- _Yazılı Görev A_
Aşağıdaki metne göre, Hz. Ayşe'ye iftira edenler neden Allah katında yalancı sayılmaktadır? Bir iki cümleyle açıklayın.

- _Verilen Metin_
Allah
(CC) şu 4 konuda çok açık ve net olarak Peygamberimiz Hz. Muhammed (SAV)’i uyarmıştır :
1. Hz.Ayşe’ye yapılan iftira
karşısında tereddüt etmesi üzerine Hz.Ayşe’nin günahsız olduğu uyarısı.
"O ağır iftirayı uyduranlar, sizin içinizden bir
güruhtur. Bu iftirayı kendiniz için kötü bir şey sanmayın. Aksine o sizin için bir hayırdır. Onlardan her biri için, işledikleri günahın cezası vardır. İçlerinden (elebaşılık ederek) o günahın
büyüğünü üstlenen için ise ağır bir azap vardır. Bu iftirayı işittiğiniz zaman, iman eden erkek ve
kadınlar, kendi (din kardeş)leri hakkında iyi zan besleyip de, "Bu, apaçık bir iftiradır" deselerdi ya! Onlar (iftiracılar) bu iddialarına dair dört şahit
getirselerdi ya! Mademki şahit getirmediler; işte onlar Allah yanında yalancıların ta kendileridir. Eğer size dünya ve ahirette Allah'ın lütfu ve
rahmeti olmasaydı, içine daldığınız bu iftiradan dolayı size mutlaka büyük bir azap dokunurdu! Hani o iftirayı dilden dile dolaştırıyor; hakkında
hiçbir bilginiz olmayan şeyleri ağzınıza alıp söylüyor ve bunu önemsiz bir iş sanıyordunuz. Hâlbuki bu, Allah katında büyük bir günahtır. Bu iftirayı işittiğiniz vakit, "Böyle sözleri
ağzımıza almamız bize yaraşmaz. Seni eksikliklerden uzak tutarız Allah'ım! Bu, çok büyük bir iftiradır" deseydiniz ya! Eğer inanıyorsanız, bu gibi şeylere bir daha
ebediyyen dönmemeniz için Allah size öğüt veriyor. Allah, size âyetleri açıklıyor. Allah, her şeyi
hakkıyla bilendir, hüküm ve hikmet sahibidir. İnananlar arasında hayâsızlığın yayılmasını arzu
eden kimseler var ya; onlar için dünya ve ahirette elem dolu bir azap vardır. Allah bilir, siz bilmezsiniz. Allah'ın lütfu ve rahmeti sizin üzerinize
olmasaydı ve Allah çok esirgeyici ve çok merhametli olmasaydı, hâliniz nice olurdu?" (Nur 24/11-20)
2. Kureyşlilerin
kendilerinden asaleten daha alt kademede olan kişilerle oturmak istememelerine olumlu bakması üzerine uyarılışı.
"Rablerinin rızâsını isteyerek
sabah akşam O’na yalvaranları kovma! Onların hesaplarından sana sorumluluk yoktur, senin hesabından da onlara sorumluluk yoktur ki onları yanından uzaklaştırıp da zalimlerden
olasın." (Enam 6/52)

- _Yazılı Görev B_
Aşağıdaki kayıtların başından "crying (238, 328)" ifadesini içeren satıra kadar uzanan bölümü, iki uç da dahil olmak üzere, istek satırıyla birlikte ölçekleyerek yeniden yazın. Yalnızca bu bölümü verin: yanıtlardaki koordinatları 1,95 ile çarpıp buçukları yukarı yuvarlayarak tam sayıya getirin ve resimleri yanıta almayın.

[Veri kayıtları]

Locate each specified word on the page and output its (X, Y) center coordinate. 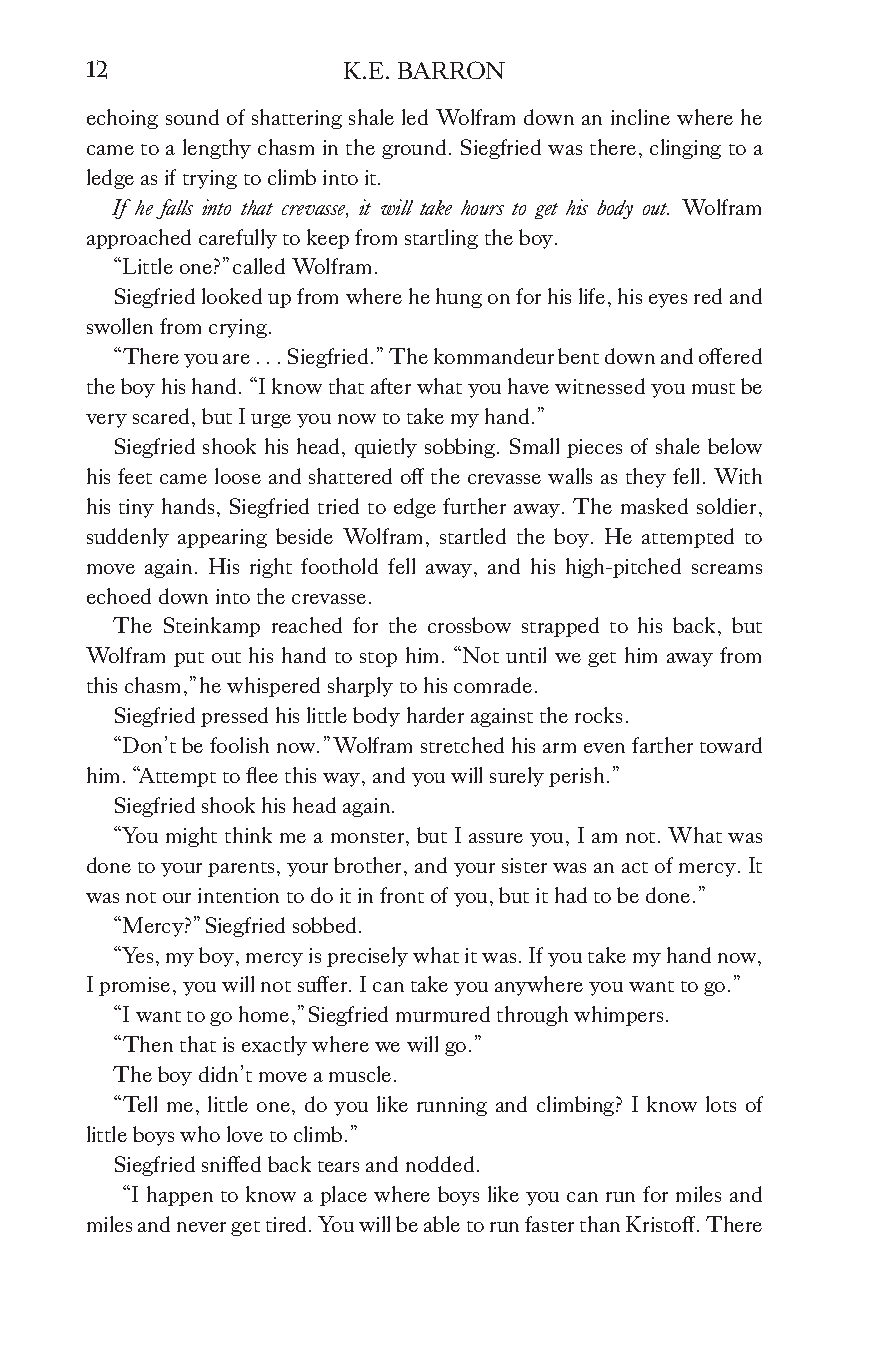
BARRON (451, 70)
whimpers (618, 1016)
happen (180, 1196)
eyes (668, 301)
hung (459, 298)
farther (662, 745)
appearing (222, 538)
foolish (239, 745)
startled (473, 536)
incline (640, 117)
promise (134, 986)
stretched (462, 745)
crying (238, 328)
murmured (443, 1014)
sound (192, 117)
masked (654, 506)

- _Alıştırma Cevabı A_
Metne göre iftiracılar, iddialarına dair dört şahit getirmedikleri için Allah yanında yalancıların ta kendileridir.

- _Alıştırma Cevabı B_
Locate each specified word on the page and output its (X, Y) center coordinate. 
BARRON (879, 137)
whimpers (1205, 1981)
happen (351, 2332)
eyes (1303, 587)
hung (895, 581)
farther (1291, 1453)
appearing (433, 1049)
foolish (466, 1453)
startled (922, 1045)
incline (1248, 228)
promise (261, 1923)
stretched (901, 1453)
crying (464, 640)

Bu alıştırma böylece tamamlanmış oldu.